As an example, we can apply our model to a day of weather from the training dataset. We observe that the model output has two values, corresponding with our two possible outcomes: dry or rainy. These results will not be accurate because we have not yet trained our model.

In [13]:
example = model(feature_train[88].reshape(1,14))



To change all layers to have dtype float64 by default, call `tf.keras.backend.set_floatx('float64')`. To change just this layer, pass dtype='float64' to the layer constructor.
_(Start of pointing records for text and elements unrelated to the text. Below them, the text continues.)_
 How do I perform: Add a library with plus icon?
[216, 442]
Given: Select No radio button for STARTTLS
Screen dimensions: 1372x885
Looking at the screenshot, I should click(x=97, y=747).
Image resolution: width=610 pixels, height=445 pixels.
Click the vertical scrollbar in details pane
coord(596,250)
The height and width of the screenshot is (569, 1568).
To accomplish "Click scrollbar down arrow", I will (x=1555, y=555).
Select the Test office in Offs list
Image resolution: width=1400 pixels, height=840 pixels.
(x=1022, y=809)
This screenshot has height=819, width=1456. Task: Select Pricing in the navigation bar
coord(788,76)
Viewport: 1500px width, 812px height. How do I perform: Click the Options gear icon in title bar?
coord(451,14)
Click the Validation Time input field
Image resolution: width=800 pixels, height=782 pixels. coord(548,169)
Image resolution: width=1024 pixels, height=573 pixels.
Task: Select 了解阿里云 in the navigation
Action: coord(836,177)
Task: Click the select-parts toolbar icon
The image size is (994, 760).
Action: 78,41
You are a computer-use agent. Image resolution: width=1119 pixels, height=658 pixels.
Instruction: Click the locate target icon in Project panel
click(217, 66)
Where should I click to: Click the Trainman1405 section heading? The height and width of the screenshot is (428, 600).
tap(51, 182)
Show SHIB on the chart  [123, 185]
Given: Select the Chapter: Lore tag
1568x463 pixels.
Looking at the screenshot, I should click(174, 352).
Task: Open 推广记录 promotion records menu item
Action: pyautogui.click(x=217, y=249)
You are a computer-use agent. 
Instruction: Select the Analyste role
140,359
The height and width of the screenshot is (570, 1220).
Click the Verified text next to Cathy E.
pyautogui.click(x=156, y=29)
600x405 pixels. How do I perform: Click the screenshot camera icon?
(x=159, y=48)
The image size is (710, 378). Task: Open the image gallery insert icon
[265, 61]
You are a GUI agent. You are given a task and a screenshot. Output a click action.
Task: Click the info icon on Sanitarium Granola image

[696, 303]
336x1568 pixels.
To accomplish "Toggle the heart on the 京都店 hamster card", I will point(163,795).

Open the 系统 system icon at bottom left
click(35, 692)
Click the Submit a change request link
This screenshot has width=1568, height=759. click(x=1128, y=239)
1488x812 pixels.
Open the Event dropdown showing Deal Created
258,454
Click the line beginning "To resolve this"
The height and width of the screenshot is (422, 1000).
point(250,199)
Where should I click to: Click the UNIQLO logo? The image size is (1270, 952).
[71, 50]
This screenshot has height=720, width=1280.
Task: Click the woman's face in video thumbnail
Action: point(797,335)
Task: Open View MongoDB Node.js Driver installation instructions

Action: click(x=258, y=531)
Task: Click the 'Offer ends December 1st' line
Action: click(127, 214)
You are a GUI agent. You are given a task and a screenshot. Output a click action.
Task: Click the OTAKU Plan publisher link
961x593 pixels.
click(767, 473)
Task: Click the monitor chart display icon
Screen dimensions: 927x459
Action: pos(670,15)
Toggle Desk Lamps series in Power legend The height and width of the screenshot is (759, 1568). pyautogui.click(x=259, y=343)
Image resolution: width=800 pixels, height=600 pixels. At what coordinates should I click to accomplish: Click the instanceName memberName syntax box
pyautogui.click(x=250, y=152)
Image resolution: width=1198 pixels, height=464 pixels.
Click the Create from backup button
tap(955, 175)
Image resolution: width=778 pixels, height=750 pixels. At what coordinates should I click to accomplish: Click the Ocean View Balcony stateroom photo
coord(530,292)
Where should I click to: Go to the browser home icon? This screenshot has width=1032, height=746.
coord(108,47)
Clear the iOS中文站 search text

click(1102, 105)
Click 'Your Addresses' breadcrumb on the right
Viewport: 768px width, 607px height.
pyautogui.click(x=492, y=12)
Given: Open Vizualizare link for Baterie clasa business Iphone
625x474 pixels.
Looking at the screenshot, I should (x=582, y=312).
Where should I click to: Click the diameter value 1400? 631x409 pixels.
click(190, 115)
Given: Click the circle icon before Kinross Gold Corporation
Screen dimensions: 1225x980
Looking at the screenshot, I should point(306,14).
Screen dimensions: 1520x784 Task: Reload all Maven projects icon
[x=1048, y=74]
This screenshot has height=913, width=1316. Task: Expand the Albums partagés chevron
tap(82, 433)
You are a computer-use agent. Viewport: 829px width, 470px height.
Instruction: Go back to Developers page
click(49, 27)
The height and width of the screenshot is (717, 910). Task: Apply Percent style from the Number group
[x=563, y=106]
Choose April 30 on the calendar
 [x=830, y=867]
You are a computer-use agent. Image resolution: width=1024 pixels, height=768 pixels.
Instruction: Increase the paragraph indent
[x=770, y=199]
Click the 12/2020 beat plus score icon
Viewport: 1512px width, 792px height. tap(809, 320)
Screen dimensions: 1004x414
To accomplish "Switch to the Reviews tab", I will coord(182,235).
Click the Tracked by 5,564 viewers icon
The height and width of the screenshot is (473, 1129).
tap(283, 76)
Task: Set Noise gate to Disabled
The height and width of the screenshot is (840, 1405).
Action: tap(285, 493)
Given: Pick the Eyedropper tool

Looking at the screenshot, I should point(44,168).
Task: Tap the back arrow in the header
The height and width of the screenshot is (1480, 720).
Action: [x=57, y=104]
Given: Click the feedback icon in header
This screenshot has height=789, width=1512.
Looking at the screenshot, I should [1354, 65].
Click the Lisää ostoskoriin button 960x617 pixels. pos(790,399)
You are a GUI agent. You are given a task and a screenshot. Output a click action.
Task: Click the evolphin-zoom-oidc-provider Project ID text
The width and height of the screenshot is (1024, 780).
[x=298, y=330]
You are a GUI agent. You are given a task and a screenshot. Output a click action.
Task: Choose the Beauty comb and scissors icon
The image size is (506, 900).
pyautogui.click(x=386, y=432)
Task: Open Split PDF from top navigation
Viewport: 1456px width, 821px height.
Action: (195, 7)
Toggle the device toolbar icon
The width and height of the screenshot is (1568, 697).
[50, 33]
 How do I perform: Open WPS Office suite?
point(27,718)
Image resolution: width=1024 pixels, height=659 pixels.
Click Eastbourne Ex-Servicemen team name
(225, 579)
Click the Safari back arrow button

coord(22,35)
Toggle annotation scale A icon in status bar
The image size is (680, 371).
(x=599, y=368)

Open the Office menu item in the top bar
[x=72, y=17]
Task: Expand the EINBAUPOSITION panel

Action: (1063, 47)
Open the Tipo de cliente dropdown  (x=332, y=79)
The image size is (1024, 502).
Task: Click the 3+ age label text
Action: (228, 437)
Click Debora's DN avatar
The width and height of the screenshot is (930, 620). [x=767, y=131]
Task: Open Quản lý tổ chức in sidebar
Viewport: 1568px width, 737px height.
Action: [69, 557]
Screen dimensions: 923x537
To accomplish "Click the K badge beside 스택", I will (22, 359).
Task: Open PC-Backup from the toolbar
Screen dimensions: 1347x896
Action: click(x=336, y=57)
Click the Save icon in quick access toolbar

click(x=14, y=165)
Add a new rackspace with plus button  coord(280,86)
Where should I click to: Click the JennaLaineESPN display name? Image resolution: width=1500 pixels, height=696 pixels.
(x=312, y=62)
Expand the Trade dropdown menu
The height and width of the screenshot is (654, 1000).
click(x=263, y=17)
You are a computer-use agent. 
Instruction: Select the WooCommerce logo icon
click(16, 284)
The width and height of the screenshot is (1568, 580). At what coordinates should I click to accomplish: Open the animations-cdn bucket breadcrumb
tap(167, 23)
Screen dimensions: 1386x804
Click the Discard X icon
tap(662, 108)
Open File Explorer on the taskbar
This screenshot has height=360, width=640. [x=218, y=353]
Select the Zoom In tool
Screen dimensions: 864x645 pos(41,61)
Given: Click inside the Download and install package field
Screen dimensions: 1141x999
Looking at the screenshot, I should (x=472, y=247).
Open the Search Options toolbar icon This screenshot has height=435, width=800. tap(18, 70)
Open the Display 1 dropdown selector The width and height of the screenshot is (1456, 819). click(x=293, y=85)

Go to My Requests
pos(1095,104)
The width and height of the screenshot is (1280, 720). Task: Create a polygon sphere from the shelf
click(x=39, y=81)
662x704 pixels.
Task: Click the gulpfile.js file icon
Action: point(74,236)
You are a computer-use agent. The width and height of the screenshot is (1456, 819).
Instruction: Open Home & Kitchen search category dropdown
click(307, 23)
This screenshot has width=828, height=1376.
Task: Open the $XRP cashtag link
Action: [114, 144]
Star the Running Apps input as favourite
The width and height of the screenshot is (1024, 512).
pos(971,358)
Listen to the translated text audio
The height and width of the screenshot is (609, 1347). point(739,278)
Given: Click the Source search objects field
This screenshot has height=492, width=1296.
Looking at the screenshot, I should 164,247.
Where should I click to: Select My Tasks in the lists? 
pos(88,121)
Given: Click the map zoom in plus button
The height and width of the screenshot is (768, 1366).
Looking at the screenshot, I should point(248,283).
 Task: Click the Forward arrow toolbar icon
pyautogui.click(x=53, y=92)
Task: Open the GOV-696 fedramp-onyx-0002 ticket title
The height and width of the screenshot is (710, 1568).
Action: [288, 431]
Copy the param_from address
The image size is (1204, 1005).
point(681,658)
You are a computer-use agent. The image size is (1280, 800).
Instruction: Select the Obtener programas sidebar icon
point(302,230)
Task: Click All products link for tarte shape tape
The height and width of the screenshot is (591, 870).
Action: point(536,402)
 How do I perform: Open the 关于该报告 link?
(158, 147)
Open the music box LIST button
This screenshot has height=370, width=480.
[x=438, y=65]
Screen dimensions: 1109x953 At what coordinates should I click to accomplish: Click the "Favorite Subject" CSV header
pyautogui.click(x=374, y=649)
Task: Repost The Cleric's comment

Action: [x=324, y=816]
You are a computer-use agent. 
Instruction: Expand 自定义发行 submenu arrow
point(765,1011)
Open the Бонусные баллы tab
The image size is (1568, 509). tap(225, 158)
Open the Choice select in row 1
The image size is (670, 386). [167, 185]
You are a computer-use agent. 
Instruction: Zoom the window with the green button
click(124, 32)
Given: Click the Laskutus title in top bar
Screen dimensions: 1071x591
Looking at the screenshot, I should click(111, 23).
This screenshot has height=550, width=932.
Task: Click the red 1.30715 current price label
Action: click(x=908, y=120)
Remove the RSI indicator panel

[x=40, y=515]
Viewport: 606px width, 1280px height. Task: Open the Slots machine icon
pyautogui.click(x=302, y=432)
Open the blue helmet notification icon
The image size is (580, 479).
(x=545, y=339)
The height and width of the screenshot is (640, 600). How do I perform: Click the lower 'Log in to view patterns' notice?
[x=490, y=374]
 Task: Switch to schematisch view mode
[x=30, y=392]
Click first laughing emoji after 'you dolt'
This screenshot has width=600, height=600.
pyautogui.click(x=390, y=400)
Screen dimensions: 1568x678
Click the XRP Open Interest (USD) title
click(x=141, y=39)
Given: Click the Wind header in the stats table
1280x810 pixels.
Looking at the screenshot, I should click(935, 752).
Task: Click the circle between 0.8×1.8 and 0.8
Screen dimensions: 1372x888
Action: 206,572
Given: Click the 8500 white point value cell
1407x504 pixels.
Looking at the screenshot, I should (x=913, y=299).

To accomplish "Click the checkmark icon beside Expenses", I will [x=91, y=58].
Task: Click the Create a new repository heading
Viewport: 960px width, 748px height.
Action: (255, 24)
If you are the author of this layer, you can disable autocasting by passing autocast=False to the base Layer constructor.



In [14]:
example.shape

TensorShape([1, 2])

In [15]:
example

<tf.Tensor: id=57, shape=(1, 2), dtype=float64, numpy=array([[0.59816531, 0.41840464]])>

## Train the Model

Next, we train the model on our training set.

In [16]:
EPOCHS = 30

In [17]:
history = model.fit(feature_train, target_train, epochs=EPOCHS)

Train on 6994 samples
Epoch 1/30
Epoch 2/30
Epoch 3/30
Epoch 4/30
Epoch 5/30
Epoch 6/30
Epoch 7/30
Epoch 8/30
Epoch 9/30
Epoch 10/30
Epoch 11/30
Epoch 12/30
Epoch 13/30
Epoch 14/30
Epoch 15/30
Epoch 16/30
Epoch 17/30
Epoch 18/30
Epoch 19/30
Epoch 20/30
Epoch 21/30
Epoch 22/30
Epoch 23/30
Epoch 24/30
Epoch 25/30
Epoch 26/30
Epoch 27/30
Epoch 28/30
Epoch 29/30
Epoch 30/30


In [18]:
model.summary()

Model: "sequential"
_________________________________________________________________
Layer (type)                 Output Shape              Param #   
dense (Dense)                multiple                  960       
_________________________________________________________________
dropout (Dropout)            multiple                  0         
_________________________________________________________________
dense_1 (Dense)              multiple                  130       
Total params: 1,090
Trainable params: 1,090
Non-trainable params: 0
_________________________________________________________________


## Predict for an Example Day

Now that the model is trained, we can predict whether it will rain tomorrow for any day in the dataset.

In [19]:
pred = model.predict(feature_test[88].reshape(1,14))
print(sum(sum(pred)))
print(pred.argmax())

1.588809437302793
0


## Evaluate on Test Set

Finally, we can evaluate the performance of our model on the test set.

In [20]:
model.evaluate(feature_test, target_test, verbose=2)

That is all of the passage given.